Founding Rye & Early Settlement
When the first English settlers arrived in Rye in 1660, the area was inhabited by the Siwanoy or Algonkian nation. The Siwanoy lived off the bounty of the land in seasonal campsites, spending the spring and summer along Long Island Sound and moving inland in the fall. They grew corn, beans and pumpkins and relied on abundant oysters, other shellfish and small game. Their dwellings or wigwams were dome-shaped, built by lashing bent poles together and covering the structure with bark or thatched reeds, thus enabling quick assembly and easy transportation.
On January 3, 1660, three Greenwich residents, Peter Disbrow, John Coe and Thomas Studwell, signed an agreement with the Siwanoy to acquire the land between Long Island Sound and the Blind Brook, known as Peningo. Later in 1660, the same settlers acquired Manursing Island, paying 8 coats, 7 shirts and 15 fathom of wampum. They named their village “Hastings” after a coastal town in England. By the time additional settlers arrived in 1664, there was no more room on Manursing. The new settlers built their cabins on the mainland where Playland and Rye Town Park are now located and named their settlement “Rye” after another English coastal town. In 1665, Hastings and Rye merged and the village on Manursing Island was abandoned.
Rye was at the intersection of conflicting territorial claims for the first seventy years of its existence, first between the Dutch and the English and then between New York and Connecticut. The Dutch left New York permanently in November, 1674, putting the English firmly in control. Rye alternated between New York and Connecticut until 1731 when the border dispute was finally settled.
Colonial Rye was a small farming community, but its position along the Westchester Path (later, the Boston Post Road) made it an important post and stagecoach stop. The post from New York to Boston started in 1673 and took 14 days. By 1722, stagecoaches were traveling over the road (known as the King’s Highway) and stopping in Rye. The center of Rye moved from the Long Island Sound area to the King’s Highway, aided by Strang’s Tavern at what is now the corner of the Post Road and Rectory Street and the Square House. Both taverns were the center of colonial life, providing local residents and travelers with food, drink, shelter, entertainment, news and politics.
During the Revolutionary War
The Revolutionary War had a devastating impact on Rye, even though no battles were fought within its current boundaries. Rye was “neutral ground” between the Patriots in Connecticut and the British in New York. As a result, Rye was subject to marauding and devastation by both sides. Rye’s population was divided between Patriots and Loyalists (or Tories), with the Loyalists holding a slight advantage. Feelings ran high on both sides and families often faced divided loyalties. Many residents, including Mrs. Haviland, the Square House tavern keeper, left Rye for safer territory further north. Fields and houses fell into ruin. It was years before Rye recovered to what it had been before the war.

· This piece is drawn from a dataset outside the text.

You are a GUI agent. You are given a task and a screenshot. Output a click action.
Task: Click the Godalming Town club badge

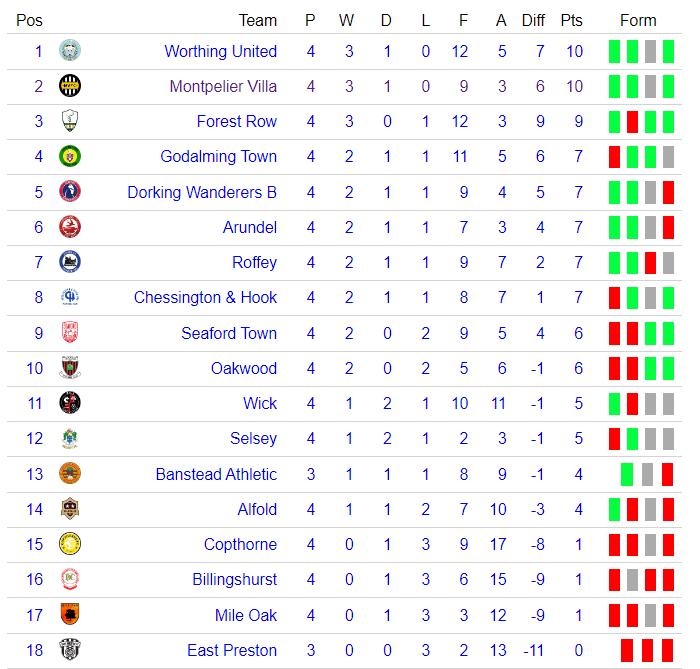pos(70,156)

Early Economy: Farmer’s and Craftsmen
From the initial settlement of Rye until the middle of the 19th century, the majority of Rye’s residents were farmers. Many farmers augmented their income, particularly in the winter, by also serving as wheelwrights, carpenters, saddlers, tailors, hatters, weavers and rope makers. The population remained small throughout this period, ranging from 722 in 1710 (including both Rye and Port Chester) to 986 in 1790. The opening of the Erie Canal in 1825, which allowed for the shipment of agricultural products to Manhattan from more competitive farms in western New York, led to the decline of farming in Rye.
Rye had an unusually large number of mills in the late 1600s and 1700s. The brooks in Rye had a much greater flow of water before the New York City reservoir system was built in the mid-1800s. The first mill in Rye was built in 1656 on the Blind Brook near Oakland Beach Avenue. At the time of the Revolutionary War, 15 or 20 mills were operating in Rye and Port Chester, including one behind the Square House.
Economic Development: Arrival of the Railroad
Prior to the arrival of the railroad in 1849, the most efficient mode of transportation to and from Rye was by water. There were active ports at Milton Harbor and Port Chester transporting passengers and cargo to and from Long Island and Manhattan, as well as ferries from the foot of what is now Guion Road. The first wharf on Milton Harbor was built in 1679 and maritime and transportation businesses grew up along its banks.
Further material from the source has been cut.